We forget what it was like

One afternoon in Tasmania, I remember stopping and thinking to myself,

“This is what it used to be like, back home. The trees are cacophonous with birdsong. The ground is electric with bugs. The rivers are jostling with life. You can’t take three straight steps without blundering into the path of some new animal. Back home, the ground has been paved silent, the rivers have been fished empty, the trees echo, and you could walk all day without seeing a creature that isn’t wearing clothes or blundering around in a domesticated fog.”

I sat by the side of the road, drinking water and listening to that almost overwhelming wave of insect sounds, and thought back.

When I was a kid, I used to catch crayfish down in the forest near my house, pulling them out of the little stream, inspecting them as they waved their claws around energetically, and then dropping them back in with a “plop”. I returned to that stream a few years ago and looked at it, and found no crayfish, and the rainbow sheen of industrial pollution instead. I felt sad at the time, for the loss of something that I’d assumed would always be there.

But by the side of the road in Tasmania, I felt even worse about that memory. I was suddenly, overwhelmingly clear to me that the departed signs of life that I enjoyed as a child and mourned as an adult were themselves a meager shadow of a diversity and fertility that I never even knew about, driven out and poisoned by people I never met, who either didn’t care – or more likely didn’t even suspect – that their environment could become so quiet, and empty, and would eventually be haunted by near-invisible chemical ghosts that would drive even their own children away.
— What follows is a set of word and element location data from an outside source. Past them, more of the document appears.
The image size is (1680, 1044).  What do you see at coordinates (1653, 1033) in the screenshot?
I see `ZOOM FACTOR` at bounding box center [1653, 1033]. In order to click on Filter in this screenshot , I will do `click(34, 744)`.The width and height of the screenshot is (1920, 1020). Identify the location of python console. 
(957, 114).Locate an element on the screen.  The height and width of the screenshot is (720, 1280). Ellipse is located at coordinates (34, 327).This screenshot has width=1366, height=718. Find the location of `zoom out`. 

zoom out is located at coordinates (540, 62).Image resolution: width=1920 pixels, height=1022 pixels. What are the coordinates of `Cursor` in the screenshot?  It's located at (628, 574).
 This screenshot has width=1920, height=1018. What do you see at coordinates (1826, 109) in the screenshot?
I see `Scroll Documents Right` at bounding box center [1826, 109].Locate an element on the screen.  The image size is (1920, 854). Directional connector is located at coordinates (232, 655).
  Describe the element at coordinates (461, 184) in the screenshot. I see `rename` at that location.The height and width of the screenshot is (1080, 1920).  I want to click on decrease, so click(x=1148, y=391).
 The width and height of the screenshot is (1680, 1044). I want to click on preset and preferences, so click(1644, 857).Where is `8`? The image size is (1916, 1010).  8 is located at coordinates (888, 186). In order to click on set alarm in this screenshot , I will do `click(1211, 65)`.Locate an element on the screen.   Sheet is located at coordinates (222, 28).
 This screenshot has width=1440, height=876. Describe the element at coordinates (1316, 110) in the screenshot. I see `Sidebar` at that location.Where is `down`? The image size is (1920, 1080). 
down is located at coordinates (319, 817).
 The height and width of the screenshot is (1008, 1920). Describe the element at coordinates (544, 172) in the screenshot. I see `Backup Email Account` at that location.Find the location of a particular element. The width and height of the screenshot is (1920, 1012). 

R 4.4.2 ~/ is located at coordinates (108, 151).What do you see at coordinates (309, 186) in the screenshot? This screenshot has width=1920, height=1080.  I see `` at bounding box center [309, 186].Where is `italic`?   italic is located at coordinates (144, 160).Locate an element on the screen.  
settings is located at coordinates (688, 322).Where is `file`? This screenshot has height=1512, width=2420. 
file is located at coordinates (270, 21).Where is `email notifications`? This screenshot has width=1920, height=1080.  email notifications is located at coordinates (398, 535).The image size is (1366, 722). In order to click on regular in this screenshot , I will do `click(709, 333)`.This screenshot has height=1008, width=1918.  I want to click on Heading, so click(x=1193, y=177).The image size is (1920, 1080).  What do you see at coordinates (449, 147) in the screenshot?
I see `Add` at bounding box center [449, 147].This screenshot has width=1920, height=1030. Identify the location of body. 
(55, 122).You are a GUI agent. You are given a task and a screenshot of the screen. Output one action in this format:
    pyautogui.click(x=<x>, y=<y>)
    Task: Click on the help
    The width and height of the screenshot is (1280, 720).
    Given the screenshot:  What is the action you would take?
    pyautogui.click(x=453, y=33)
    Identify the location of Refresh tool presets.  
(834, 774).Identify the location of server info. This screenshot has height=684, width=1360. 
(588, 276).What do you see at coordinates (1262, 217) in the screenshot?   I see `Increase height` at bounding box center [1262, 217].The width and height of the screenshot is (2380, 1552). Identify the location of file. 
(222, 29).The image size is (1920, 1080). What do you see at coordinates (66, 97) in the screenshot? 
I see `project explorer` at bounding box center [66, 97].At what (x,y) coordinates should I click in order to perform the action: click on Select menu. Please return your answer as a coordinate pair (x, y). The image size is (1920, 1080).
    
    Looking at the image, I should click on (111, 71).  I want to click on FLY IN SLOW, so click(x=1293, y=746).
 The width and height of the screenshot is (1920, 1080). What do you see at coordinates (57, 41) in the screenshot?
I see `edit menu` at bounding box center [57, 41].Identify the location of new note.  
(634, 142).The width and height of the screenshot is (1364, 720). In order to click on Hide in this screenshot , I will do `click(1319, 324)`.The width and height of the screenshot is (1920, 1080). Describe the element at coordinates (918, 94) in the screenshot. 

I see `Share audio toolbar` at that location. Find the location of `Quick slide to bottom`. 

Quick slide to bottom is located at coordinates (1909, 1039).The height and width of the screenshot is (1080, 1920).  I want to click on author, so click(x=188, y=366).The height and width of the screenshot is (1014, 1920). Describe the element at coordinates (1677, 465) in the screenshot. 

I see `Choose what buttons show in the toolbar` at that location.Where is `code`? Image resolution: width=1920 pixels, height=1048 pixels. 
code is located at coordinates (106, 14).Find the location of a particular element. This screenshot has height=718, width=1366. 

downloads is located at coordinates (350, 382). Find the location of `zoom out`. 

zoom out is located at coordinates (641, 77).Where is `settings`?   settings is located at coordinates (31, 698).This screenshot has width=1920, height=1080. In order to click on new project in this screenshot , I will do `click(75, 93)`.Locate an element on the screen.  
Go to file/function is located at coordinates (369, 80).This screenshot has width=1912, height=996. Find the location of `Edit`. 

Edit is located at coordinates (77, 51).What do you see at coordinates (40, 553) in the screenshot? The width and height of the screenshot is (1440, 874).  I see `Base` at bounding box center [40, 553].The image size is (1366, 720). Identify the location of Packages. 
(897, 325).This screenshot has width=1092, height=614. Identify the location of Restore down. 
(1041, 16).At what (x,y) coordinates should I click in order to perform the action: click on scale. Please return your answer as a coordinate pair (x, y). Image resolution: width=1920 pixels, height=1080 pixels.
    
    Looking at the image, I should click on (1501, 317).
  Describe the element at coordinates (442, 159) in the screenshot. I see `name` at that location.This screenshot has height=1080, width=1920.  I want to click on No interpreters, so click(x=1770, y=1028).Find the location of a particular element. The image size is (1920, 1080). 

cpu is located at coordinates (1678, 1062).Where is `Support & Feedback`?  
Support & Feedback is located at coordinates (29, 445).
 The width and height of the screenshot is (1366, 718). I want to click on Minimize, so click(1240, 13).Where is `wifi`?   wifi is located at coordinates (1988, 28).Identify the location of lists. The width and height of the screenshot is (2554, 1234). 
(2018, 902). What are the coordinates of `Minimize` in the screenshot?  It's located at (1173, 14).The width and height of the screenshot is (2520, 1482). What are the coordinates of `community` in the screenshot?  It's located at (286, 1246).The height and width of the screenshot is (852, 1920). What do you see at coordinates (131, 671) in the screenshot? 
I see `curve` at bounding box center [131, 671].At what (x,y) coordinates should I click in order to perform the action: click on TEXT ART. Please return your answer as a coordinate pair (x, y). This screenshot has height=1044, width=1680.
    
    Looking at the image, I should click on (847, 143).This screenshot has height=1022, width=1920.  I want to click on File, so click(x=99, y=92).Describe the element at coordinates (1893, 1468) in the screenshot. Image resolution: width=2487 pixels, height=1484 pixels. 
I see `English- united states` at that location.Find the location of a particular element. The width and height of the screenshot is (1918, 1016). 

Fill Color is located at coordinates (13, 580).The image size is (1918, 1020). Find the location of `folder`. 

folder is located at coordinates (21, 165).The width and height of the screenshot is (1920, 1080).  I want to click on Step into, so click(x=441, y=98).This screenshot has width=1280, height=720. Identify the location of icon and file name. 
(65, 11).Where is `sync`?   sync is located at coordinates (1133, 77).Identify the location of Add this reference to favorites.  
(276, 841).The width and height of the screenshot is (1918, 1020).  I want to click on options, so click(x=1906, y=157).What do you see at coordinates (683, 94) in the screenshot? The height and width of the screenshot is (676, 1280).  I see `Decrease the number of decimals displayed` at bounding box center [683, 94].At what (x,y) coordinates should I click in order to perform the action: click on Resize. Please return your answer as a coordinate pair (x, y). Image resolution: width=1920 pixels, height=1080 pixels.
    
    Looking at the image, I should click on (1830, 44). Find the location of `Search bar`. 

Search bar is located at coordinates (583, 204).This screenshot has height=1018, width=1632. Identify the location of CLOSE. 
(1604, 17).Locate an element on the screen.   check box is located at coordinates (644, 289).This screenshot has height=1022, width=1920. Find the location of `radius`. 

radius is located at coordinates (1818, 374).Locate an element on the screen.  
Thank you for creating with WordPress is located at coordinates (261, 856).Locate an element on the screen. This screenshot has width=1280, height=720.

I had made the same mistake they did.

That trip, that day on the trip, was a rude awakening. One can’t be immersed in an environment like that and not be overwhelmed by the contrast between there and home. You think you know what to expect, because you read “The Lorax” when you were a kid, or maybe “Walden”, and you can relate to what he was saying in an abstract way, but then it hits you in the face – and the ears, and the nose, and the lungs, all at once – and you realize that it’s not just a philosophy or a political stance or an ideology, it’s a physical process, and you are directly involved in it, regardless of what you think. It is happening to you.